Lors de son congrès tenu en août, la Commission jeunesse du Parti libéral du Québec a suggéré d’augmenter les frais annuels de scolarité de 4 000$. Une proposition qui indigne les militants du milieu étudiant.
Les étudiants québécois devraient payer 6 000$ par année pour fréquenter l’université. Du moins, c’est ce que souhaitent les deux tiers des membres de la Commission jeunesse du Parti libéral du Québec (CJ-PLQ). Lors de leur dernier congrès annuel, ils ont adopté une résolution demandant à leur formation politique de mettre davantage les étudiants à contribution afin de renflouer les coffres des universités québécoises.

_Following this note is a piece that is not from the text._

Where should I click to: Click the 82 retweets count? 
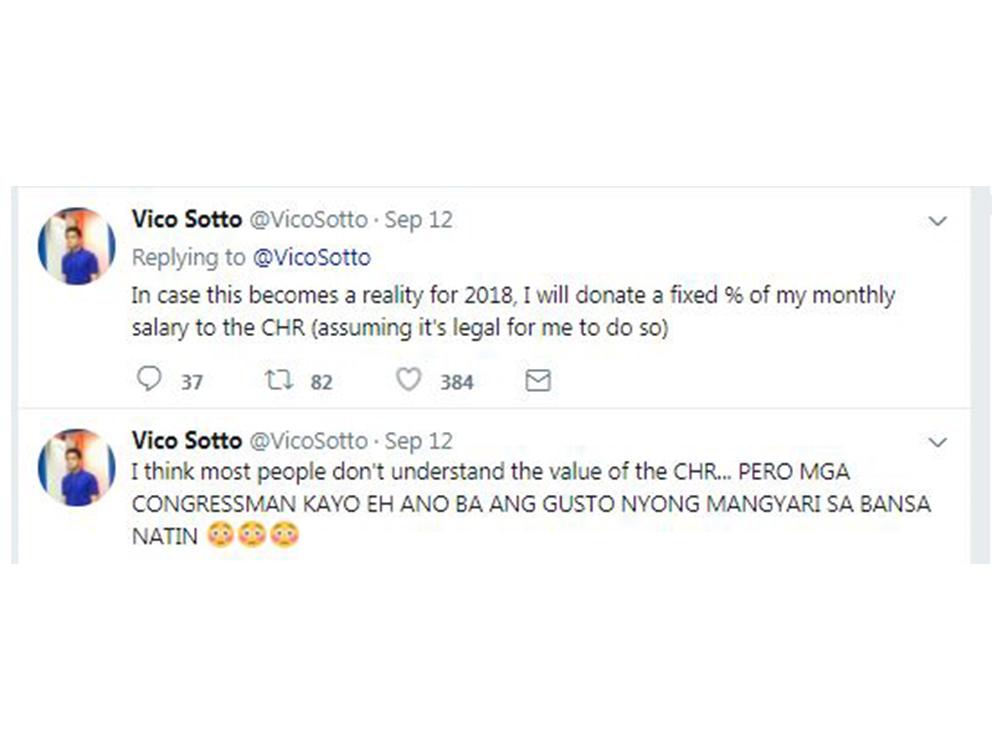321,382
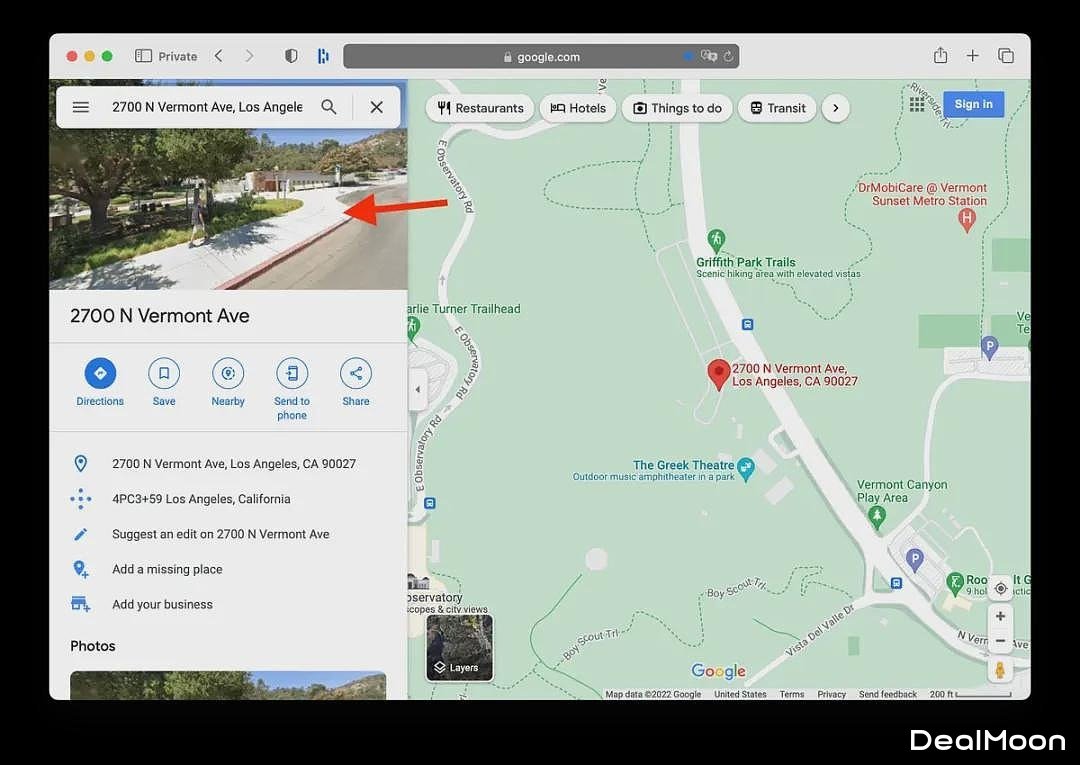
Task: Zoom in the map with the plus button
Action: [1001, 616]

«Ce que nous voulons, c’est aligner les tarifs de la province sur la moyenne canadienne», explique le responsable aux affaires politiques de la CJ-PLQ, Julien Gagnon. La hausse du montant d’inscription serait accompagnée d’une bonification du système de prêts et bourses, mais l’essentiel des mesures d’aide aux étudiants résiderait dans le concept d’impôt postuniversitaire (IPU).
L’IPU est un système de paiement de la dette d’étude proportionnel à la rémunération de l’individu une fois sur le marché du travail. Le taux de remboursement demeure le même d’une année à l’autre jusqu’à l’acquittement total des frais. «Ce pourcentage s’appliquerait sur le revenu imposable. Il diminuerait donc, dans une certaine mesure, le niveau d’impôt des particuliers, précise Julien Gagnon. Ce qui inquiète dans une dette, c’est le risque. Les gens se demandent s’ils auront un salaire qui leur permettra de l’assumer. L’IPU élimine ce facteur en suivant les capacités financières de chacun.» La formule est déjà appliquée en Australie «avec succès», selon le président de la CJ-PLQ, François Beaudry.
C’est au cours d’une tournée provinciale d’un mois, menée auprès des jeunes libéraux par François Beaudry et Julien Gagnon, que l’idée d’un dégel important est apparue. Plusieurs membres jugeaient que l’actuelle hausse de 50$ par session jusqu’en 2012 n’est pas suffisante. «Il faut une mesure durable qui évite qu’on attende toujours après les autorités politiques, explique Julien Gagnon. La solution est de passer par les principaux concernés: les étudiants.» François Beaudry rappelle qu’un réinvestissement du gouvernement sous-entend nécessairement d’augmenter les impôts de tous. «Pourquoi le mécanicien ou le boucher […] auraient-ils à payer la quasi-totalité de l’éducation universitaire de l’économiste ou de l’avocat?» écrit-il dans une lettre publiée le 8 août dans le quotidien Le Devoir.
Inexpérience politique
La résolution de la CJ-PLQ ne fait pas l’affaire de tous, même au sein de l’organisation. «C’est une proposition trop brusque qui n’entraînera aucune adhésion et qui nuit au débat, s’exclame un membre de la CJ-PLQ, Mathieu Hébert. En 2006, j’ai voté pour un dégel responsable des frais de scolarité, mais on ne peut tripler la somme demandée sous prétexte de rejoindre la courbe nationale», soutient-il avant d’ajouter qu’une certaine inexpérience politique est peut-être en cause.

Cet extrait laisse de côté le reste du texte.